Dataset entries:
··········
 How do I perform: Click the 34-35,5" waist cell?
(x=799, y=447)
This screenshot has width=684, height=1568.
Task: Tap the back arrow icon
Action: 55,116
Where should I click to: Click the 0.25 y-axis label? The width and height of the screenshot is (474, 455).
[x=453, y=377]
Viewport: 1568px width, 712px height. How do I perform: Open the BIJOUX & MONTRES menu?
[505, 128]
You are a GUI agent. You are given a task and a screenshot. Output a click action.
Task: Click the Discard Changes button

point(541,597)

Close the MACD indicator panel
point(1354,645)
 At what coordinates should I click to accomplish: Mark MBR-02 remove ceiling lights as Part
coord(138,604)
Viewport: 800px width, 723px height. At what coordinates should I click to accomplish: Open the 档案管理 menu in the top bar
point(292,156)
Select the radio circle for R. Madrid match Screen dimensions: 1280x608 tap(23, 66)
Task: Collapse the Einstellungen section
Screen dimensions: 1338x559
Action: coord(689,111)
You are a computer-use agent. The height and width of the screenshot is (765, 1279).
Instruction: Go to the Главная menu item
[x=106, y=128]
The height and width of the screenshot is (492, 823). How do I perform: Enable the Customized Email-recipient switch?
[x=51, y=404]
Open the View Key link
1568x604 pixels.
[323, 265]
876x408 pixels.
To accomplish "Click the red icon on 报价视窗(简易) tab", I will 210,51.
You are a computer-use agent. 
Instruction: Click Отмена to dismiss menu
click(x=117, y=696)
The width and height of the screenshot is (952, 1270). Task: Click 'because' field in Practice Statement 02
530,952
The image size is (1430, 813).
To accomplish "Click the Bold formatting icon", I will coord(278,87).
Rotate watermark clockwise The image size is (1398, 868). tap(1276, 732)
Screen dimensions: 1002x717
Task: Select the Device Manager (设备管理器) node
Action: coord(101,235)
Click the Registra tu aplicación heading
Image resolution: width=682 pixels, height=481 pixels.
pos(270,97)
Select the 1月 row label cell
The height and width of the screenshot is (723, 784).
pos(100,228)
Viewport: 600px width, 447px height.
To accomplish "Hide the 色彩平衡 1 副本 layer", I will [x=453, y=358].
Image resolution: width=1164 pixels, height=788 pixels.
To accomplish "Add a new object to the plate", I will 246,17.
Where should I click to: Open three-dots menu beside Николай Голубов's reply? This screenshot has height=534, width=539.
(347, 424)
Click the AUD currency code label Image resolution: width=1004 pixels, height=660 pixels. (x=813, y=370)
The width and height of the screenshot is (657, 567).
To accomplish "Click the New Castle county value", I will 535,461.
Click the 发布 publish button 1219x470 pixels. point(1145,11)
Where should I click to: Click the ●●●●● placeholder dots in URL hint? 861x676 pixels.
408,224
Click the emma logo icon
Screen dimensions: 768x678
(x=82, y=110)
··········
**WHAT IS NEEDED**
Reproduce every record exactly, line by line.

**PROBLEM SOLUTION**
 How do I perform: Click the 34-35,5" waist cell?
(x=799, y=447)
This screenshot has width=684, height=1568.
Task: Tap the back arrow icon
Action: 55,116
Where should I click to: Click the 0.25 y-axis label? The width and height of the screenshot is (474, 455).
[x=453, y=377]
Viewport: 1568px width, 712px height. How do I perform: Open the BIJOUX & MONTRES menu?
[505, 128]
You are a GUI agent. You are given a task and a screenshot. Output a click action.
Task: Click the Discard Changes button

point(541,597)

Close the MACD indicator panel
point(1354,645)
 At what coordinates should I click to accomplish: Mark MBR-02 remove ceiling lights as Part
coord(138,604)
Viewport: 800px width, 723px height. At what coordinates should I click to accomplish: Open the 档案管理 menu in the top bar
point(292,156)
Select the radio circle for R. Madrid match Screen dimensions: 1280x608 tap(23, 66)
Task: Collapse the Einstellungen section
Screen dimensions: 1338x559
Action: coord(689,111)
You are a computer-use agent. The height and width of the screenshot is (765, 1279).
Instruction: Go to the Главная menu item
[x=106, y=128]
The height and width of the screenshot is (492, 823). How do I perform: Enable the Customized Email-recipient switch?
[x=51, y=404]
Open the View Key link
1568x604 pixels.
[323, 265]
876x408 pixels.
To accomplish "Click the red icon on 报价视窗(简易) tab", I will 210,51.
You are a computer-use agent. 
Instruction: Click Отмена to dismiss menu
click(x=117, y=696)
The width and height of the screenshot is (952, 1270). Task: Click 'because' field in Practice Statement 02
530,952
The image size is (1430, 813).
To accomplish "Click the Bold formatting icon", I will coord(278,87).
Rotate watermark clockwise The image size is (1398, 868). tap(1276, 732)
Screen dimensions: 1002x717
Task: Select the Device Manager (设备管理器) node
Action: coord(101,235)
Click the Registra tu aplicación heading
Image resolution: width=682 pixels, height=481 pixels.
pos(270,97)
Select the 1月 row label cell
The height and width of the screenshot is (723, 784).
pos(100,228)
Viewport: 600px width, 447px height.
To accomplish "Hide the 色彩平衡 1 副本 layer", I will [x=453, y=358].
Image resolution: width=1164 pixels, height=788 pixels.
To accomplish "Add a new object to the plate", I will 246,17.
Where should I click to: Open three-dots menu beside Николай Голубов's reply? This screenshot has height=534, width=539.
(347, 424)
Click the AUD currency code label Image resolution: width=1004 pixels, height=660 pixels. (x=813, y=370)
The width and height of the screenshot is (657, 567).
To accomplish "Click the New Castle county value", I will 535,461.
Click the 发布 publish button 1219x470 pixels. point(1145,11)
Where should I click to: Click the ●●●●● placeholder dots in URL hint? 861x676 pixels.
408,224
Click the emma logo icon
Screen dimensions: 768x678
(x=82, y=110)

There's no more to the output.